Economy could dominate prime minister's Saskatoon visit

Prime Minister Justin Trudeau will take questions from Saskatchewan residents at a town hall meeting in Saskatoon today.

Wednesday event part of Justin Trudeau's cross-country town hall tour

Prime Minister Justin Trudeau speaks during a recent town hall. He will visit Saskatoon to take questions at a similar event on Wednesday. (Ryan Remiorz/Canadian Press)

The economy is likely to be central in the minds of Saskatoon residents attending a town hall meeting Wednesday with Prime Minister Justin Trudeau, says a University of Saskatchewan professor.
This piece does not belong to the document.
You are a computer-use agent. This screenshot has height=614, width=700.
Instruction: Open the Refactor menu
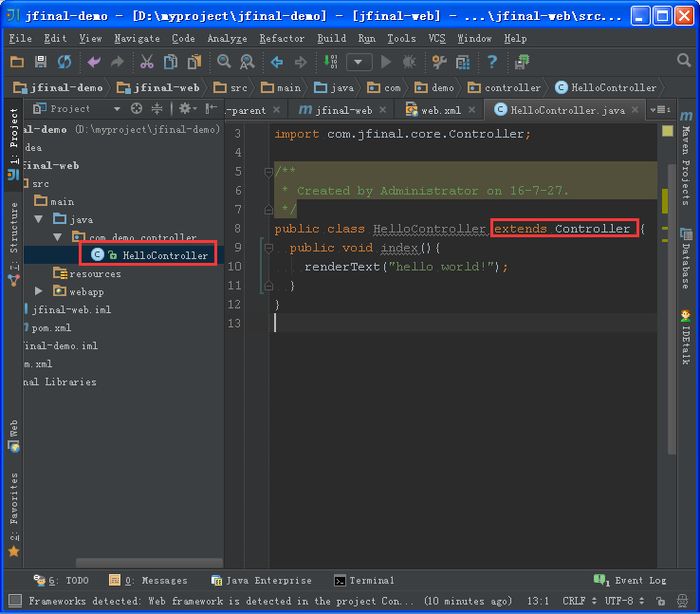coord(281,38)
"I think the economy is, certainly, a key source of anxiety in Saskatchewan right now, and so it certainly is something that will be raised tomorrow night," said Daniel Beland, a Canada Research Chair with the Johnson Shoyama School of Public Policy.
Beland says the economy, environment and First Nations issues will likely figure prominently in Trudeau's visit to Saskatchewan. (Victoria Dinh/CBC)

Beland added that First Nations issues and the environment may also figure prominently, but the economic downturn dominates most conversations.

Trudeau will lead a discussion at the Dubé Theatre at the U of S. 

The visit is part of a wider tour in which the prime minister is holding town halls in Canadian communities.

A statement released by Regina-Wascana Liberal MP Ralph Goodale said it will be an opportunity for Trudeau to engage with Canadians in their home communities.

Liberal influence small in Sask.: Beland

Beland said Saskatchewan is the least fertile ground in the country for Liberals, with Goodale as the party's lone MP for the province. Beland said that low representation, combined with the relatively small provincial population, means influence here might be less than in other regions.

On a few issues, Beland said reaction to Trudeau will likely be mixed. On the environment and carbon pricing issues, some may side with Saskatchewan Premier Brad Wall. Others will argue the federal government should take an even more proactive role on the file.

The same applies to First Nations and Métis issues, he said. Some will note progress on the missing and murdered Indigenous women inquiry, while others will point to the lack of progress on education funding and other files.

Doors for the town hall open at 6:30 p.m. CST.

Tickets are available online but the government said having a ticket does not guarantee a spot inside the venue. Instead, there is an advanced sign in at 6 p.m.

The Dubé Theatre is located on 107 Wiggins Rd. in the Health Sciences E wing, room 1150.